───── Passage for review ─────
Markets move sideways across Europe
It was a subdued end to the week, with markets around the world focused on developments in Washington, where a possible resolution to the US fiscal-cliff budgetary problems was on the agenda.
With markets across Europe moving “sideways”, Dublin was no different yesterday, with the Iseq finishing the day down by 10.46 points or 0.32 per cent at 3,290.27.
After a strong run this week, Bank of Ireland gave up some of its gains to decline by 5.1 per cent to €0.11 on the back of weakness in the European banking sector.
Smurfit Kappa benefited from its entry into the Eurostoxx 600 to bounce during the week, but like other stocks gave up 19 cent or 2.1 per cent to close down at €9.01.
Similarly, after advancing on the back of colder weather this week, energy group DCC fell back yesterday, giving up 30 cent, or 1.3 per cent, to finish down at €23.20.
Building group CRH got a lift when its peer Heidelberg Cement got an upgrade. It added 6 cent, or 0.4 per cent, to climb to €14.05.
In London, the FTSE 100 was little changed, falling by 3.48 points, or less than 0.1 per cent, to 5866.82. The gauge increased for a sixth month – its longest stretch of gains since 2006.
Invensys Plc, the maker of software for London Underground trains, rallied by 41 percent as RBC Capital wrote that the company may be bought after selling its rail unit.
Intertek climbed 1 per cent to 3,090 pence after Berenberg raised its recommendation for the world’s largest consumer-goods testing company to buy from hold and lifted its price estimate for the stock by 23 per cent to 3,340 pence.
Taylor Wimpey and Bellway led house-builders higher, rallying 3 per cent to 61 pence and 1 per cent to 997.5 pence, respectively. UBS upgraded the companies to buy from neutral, saying this years improvement in returns will continue for at least the next three years.
European stocks rose for a second week, posting the longest monthly winning streak since 2006, amid optimism that US lawmakers will reach a budget agreement to avoid the so-called fiscal cliff.
───── Information supplied ─────
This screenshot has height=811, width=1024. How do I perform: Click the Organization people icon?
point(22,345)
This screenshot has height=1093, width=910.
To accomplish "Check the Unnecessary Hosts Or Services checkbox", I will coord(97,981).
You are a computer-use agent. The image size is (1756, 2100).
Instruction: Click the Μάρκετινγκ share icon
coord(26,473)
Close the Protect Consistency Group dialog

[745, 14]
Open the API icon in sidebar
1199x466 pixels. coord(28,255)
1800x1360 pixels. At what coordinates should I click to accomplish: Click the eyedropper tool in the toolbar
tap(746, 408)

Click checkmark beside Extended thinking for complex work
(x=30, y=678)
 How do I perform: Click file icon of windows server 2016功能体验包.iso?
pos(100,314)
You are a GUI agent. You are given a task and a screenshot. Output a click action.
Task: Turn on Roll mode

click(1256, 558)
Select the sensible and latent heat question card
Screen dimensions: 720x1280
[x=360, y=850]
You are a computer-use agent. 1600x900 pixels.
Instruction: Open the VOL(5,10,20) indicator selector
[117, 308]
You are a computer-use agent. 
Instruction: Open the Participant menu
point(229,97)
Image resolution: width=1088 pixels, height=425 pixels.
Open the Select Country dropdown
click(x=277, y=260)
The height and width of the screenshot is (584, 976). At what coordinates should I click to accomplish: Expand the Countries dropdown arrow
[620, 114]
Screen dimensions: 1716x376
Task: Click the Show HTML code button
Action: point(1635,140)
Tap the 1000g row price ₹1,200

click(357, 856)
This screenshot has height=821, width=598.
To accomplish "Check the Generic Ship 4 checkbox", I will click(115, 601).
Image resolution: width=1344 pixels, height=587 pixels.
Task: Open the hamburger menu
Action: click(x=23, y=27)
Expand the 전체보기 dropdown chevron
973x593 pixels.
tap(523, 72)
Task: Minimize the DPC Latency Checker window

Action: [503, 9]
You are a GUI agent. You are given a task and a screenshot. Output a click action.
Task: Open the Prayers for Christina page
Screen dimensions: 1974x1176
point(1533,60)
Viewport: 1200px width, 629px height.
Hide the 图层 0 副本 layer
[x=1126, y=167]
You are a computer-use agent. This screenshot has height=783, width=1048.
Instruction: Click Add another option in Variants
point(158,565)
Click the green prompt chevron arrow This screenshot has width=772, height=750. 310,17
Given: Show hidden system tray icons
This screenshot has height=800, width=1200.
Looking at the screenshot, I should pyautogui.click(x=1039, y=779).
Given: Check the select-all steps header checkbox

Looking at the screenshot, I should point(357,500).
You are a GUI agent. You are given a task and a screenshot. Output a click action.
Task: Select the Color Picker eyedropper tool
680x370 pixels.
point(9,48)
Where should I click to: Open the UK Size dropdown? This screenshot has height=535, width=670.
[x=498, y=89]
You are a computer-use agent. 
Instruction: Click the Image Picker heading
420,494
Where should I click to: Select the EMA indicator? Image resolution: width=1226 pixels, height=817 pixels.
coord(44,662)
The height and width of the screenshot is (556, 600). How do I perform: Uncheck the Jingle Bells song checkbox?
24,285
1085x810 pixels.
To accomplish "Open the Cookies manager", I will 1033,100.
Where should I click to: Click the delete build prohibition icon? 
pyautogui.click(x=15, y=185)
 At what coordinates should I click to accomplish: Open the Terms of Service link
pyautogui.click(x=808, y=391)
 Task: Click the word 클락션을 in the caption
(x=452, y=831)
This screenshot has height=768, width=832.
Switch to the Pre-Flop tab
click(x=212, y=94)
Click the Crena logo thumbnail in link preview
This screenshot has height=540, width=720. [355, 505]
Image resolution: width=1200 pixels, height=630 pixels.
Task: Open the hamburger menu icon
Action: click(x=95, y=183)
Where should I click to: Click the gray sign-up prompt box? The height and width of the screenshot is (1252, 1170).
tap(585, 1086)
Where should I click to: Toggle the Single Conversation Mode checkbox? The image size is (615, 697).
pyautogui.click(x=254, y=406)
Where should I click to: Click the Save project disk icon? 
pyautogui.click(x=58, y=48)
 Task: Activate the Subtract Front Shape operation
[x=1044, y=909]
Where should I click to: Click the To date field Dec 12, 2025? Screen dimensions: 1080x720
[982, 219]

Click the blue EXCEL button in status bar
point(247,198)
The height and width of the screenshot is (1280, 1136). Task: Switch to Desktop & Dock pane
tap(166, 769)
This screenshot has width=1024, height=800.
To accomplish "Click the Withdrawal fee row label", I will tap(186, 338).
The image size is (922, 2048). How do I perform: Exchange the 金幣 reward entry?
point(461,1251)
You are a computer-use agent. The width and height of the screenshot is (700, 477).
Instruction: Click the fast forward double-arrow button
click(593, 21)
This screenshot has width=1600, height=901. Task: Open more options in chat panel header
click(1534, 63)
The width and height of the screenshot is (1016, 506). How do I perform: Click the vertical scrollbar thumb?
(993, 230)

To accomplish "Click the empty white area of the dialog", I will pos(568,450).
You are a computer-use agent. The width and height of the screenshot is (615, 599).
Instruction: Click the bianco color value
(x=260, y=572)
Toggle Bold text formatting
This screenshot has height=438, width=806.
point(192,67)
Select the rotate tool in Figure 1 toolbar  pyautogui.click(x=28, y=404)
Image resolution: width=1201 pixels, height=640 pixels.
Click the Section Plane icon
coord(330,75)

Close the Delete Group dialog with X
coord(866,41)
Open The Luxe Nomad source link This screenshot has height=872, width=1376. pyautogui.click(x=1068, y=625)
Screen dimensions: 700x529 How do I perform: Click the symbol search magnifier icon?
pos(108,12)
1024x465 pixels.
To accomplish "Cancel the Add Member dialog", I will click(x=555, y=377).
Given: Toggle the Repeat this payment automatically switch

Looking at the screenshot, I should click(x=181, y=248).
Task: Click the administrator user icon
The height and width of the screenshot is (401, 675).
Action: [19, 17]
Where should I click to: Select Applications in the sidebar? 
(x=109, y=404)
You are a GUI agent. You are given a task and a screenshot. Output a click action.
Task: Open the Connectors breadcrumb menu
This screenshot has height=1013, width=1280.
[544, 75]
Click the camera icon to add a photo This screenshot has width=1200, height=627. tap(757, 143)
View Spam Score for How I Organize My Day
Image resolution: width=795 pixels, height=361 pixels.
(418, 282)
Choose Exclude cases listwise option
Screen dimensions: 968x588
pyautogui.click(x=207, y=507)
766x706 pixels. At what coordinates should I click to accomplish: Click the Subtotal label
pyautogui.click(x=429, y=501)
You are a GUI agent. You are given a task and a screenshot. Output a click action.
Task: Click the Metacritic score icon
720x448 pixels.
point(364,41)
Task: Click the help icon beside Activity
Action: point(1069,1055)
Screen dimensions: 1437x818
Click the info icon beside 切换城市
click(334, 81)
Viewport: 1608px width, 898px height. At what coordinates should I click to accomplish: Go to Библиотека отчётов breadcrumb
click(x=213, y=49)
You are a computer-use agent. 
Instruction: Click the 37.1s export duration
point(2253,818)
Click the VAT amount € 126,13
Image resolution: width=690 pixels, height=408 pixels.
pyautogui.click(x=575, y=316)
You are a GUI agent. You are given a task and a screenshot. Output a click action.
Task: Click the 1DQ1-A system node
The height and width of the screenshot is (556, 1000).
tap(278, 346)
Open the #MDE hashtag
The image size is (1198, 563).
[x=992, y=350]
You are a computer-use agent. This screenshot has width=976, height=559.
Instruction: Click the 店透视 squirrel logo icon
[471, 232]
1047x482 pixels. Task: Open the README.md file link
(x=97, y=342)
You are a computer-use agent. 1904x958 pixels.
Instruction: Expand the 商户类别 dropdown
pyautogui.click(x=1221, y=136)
─────
▶ [Work instruction] Write what comes next in the report on European markets, starting after its last sentence. The records are separate material and have nothing to do with the market report.

▶ [Response]
The benchmark Stoxx 600 climbed by 0.9 per cent to 275.78 this week, for a monthly gain of 2 per cent. On the day, France’s CAC 40 Index slid by 0.3 per cent, while German’s DAX was little changed.
“The market was very focused on the political developments in Washington this week,” said Konstantin Giantiroglou, head of investment advisory at Neue Aargauer Bank in Brugg, Switzerland.
“The fiscal-cliff issue will lose some importance going forward. Market participants have to some extent adjusted their expectations concerning the outcome of this political wrangle. An accord will be found at the last minute,” he added.
Swiss food group Nestle rose by 1.4 per cent after it announced a joint-venture to develop intestinal treatments based on Chinese medicines.
US stocks fell as lawmakers negotiated on the federal budget and data showed consumer spending fell in October.
“If you look at the net-net of all the noise surrounding the fiscal cliff, there’s very little impact in terms of meaningful actions,” Douglas Cote, chief market strategist at New York-based ING US Investment Management said, adding: “For the market, it’s creating intraday volatility.”
VeriSign plunged by 14 per cent, the most in the SP 500, after a new contract letting the company manage web sites ending in .com limited price increases.
Yum! Brands Inc lost 9.4 per cent after saying quarterly same-store sales in China will decline.